On Monday the trio will then don spacesuits and venture through an airlock and on to the surface, which is strewn with boulders to mimic walking on the Martian surface.

The gravity on Mars is roughly one third of that on Earth, so the crew will use lighter spacesuits than normal. Once out on the mock Martian surface, they will use drills and geological tools to perform experiments on soil and rock samples. After 30 days working on the surface – a stint that involves a virtual drive in a Mars buggy – the crew will then face a 240-day "return trip" to Earth.

ESA's Mars500 experiment is designed to explore how humans cope with the stress, isolation and limited company that future astronauts will face on missions to the outer reaches of the solar system.

Over the course of the mission the crew – made up of three Russians, two Europeans and one Chinese – will spend a total of 520 days inside this handful of interconnected modules, the largest of which is the size of a bendy bus.

Their schedule is filled with a daily list of mission tasks, exercises and experiments designed to monitor how their bodies and minds are coping with their environment.

The men, who were chosen from thousands of highly qualified applicants, "blasted off" in June last year and will not complete their mission until November.

One of the crew, the Russian cosmonaut Alexey Sitev, married shortly before embarking on the mission.

"In general the crew is doing great, surprisingly great I would say. They have been in there a long time," said Christer Fuglesang, a Swedish physicist, veteran of two shuttle missions to the International Space Station and head of the $10m Mars500 project.

"At the beginning it is new and exciting, but eventually not so much new happens and you get bored and your mood can decrease. We have seen that a little bit, but not severely for sure. We've not had any fights yet," Fuglesang said. ESA officials are to meet with scientists in April to review what the mission has revealed.

Mission controllers at ESA watch the crew through CCTV cameras to see how the group dynamics vary in different scenarios. Without warning last month, they cut power to the modules and pumped in smoke to simulate a major electrical failure.

"They dealt with it very well, but what was interesting was they actually thought it was real. When everything was working again and they were told it was a simulation, they refused to believe it for a while," said Fuglesang.

The simulated space mission put the crew's capsule in orbit around Mars earlier this month, where they practised docking with a supply ship carrying food, water and other necessities for the landing and return trip to Earth.

In an exchange of tweets with the Guardian before landing, Urbina, a 28-year-old Italian-Colombian engineer, said: "The toughest part I guess is the cruise phase, because of the monotony. The landing phase has been challenging but fantastic because of the fast pace."

In their spare time the crew do their best to keep boredom at bay with books, DVDs and video games like Guitar Hero. A few months ago the French crew member, Romain Charles, gave juggling lessons with a set of balls improvised from linseed and balloons.

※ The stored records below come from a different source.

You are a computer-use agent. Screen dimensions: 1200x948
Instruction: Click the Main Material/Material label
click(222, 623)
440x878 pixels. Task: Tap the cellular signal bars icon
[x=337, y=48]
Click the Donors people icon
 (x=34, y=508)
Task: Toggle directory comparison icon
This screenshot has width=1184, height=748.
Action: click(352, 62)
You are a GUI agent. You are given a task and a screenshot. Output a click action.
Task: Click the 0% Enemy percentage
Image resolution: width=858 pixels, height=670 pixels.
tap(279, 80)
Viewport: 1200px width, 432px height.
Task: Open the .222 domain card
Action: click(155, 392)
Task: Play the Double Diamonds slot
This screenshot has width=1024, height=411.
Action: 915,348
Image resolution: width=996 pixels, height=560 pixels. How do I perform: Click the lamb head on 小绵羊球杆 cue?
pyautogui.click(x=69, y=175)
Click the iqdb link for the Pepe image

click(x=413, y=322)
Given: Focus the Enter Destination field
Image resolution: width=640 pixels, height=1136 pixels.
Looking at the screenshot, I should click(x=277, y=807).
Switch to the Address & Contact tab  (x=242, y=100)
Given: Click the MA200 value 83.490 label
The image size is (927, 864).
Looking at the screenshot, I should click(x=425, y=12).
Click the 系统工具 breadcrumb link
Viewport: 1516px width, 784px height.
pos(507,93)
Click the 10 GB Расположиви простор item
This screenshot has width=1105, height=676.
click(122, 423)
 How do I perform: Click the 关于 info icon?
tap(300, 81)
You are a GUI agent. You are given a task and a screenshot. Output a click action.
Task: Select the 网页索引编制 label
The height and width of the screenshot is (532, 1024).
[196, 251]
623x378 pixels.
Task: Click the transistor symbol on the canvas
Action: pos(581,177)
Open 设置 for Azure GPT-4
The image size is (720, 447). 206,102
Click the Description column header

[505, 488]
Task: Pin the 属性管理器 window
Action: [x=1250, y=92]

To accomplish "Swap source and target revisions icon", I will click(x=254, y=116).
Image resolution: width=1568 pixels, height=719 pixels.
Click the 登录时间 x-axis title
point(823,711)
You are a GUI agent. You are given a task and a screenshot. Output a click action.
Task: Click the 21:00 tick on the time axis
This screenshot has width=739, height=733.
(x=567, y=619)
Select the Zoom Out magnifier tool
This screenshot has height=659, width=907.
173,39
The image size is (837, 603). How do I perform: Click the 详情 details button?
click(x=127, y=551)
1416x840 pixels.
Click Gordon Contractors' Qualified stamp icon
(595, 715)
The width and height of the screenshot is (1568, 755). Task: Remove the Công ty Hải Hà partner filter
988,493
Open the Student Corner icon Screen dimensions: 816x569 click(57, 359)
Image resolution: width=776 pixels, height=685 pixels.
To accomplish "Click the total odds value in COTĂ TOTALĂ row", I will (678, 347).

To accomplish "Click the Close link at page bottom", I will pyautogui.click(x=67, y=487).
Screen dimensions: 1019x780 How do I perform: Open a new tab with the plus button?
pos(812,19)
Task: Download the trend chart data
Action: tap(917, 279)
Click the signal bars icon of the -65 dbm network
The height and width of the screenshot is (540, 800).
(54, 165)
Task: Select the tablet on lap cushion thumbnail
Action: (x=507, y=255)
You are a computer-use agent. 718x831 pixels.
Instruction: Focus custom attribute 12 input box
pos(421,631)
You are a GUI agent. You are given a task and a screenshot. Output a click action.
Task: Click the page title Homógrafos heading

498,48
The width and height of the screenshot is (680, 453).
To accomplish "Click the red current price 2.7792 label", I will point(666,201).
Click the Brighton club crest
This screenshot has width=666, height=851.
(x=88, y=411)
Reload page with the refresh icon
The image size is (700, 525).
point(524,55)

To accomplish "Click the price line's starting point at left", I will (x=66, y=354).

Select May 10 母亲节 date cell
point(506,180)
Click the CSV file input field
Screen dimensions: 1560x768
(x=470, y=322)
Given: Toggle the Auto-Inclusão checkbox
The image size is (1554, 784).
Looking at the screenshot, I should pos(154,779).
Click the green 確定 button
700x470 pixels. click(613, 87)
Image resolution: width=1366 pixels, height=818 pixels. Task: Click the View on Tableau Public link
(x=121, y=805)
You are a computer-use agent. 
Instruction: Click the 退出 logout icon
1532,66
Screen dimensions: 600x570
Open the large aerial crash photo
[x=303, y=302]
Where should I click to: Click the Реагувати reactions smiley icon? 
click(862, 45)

The crew took food rations for the outward leg of the mission but have a small greenhouse in one of the modules to provide meagre helpings of fresh fruit and vegetables, including tomatoes, radishes and strawberries. They "jettison" their waste by putting it in an airlock, where it is collected and disposed of by ESA staff.

While the mission cannot simulate the weightless conditions of space travel, the crew face a realistic hardship in communicating with Earth, with 20 minute delays added to messages each way. The crew can talk to friends and family only by email, twitter and recorded video messages.

Humans have not left Earth orbit since the end of the Apollo missions in 1972 and there is no prospect of a genuine mission to Mars on the horizon. The technical hurdles of building a rocket capable of reaching Mars while protecting its crew from the intense radiation of space are enormous.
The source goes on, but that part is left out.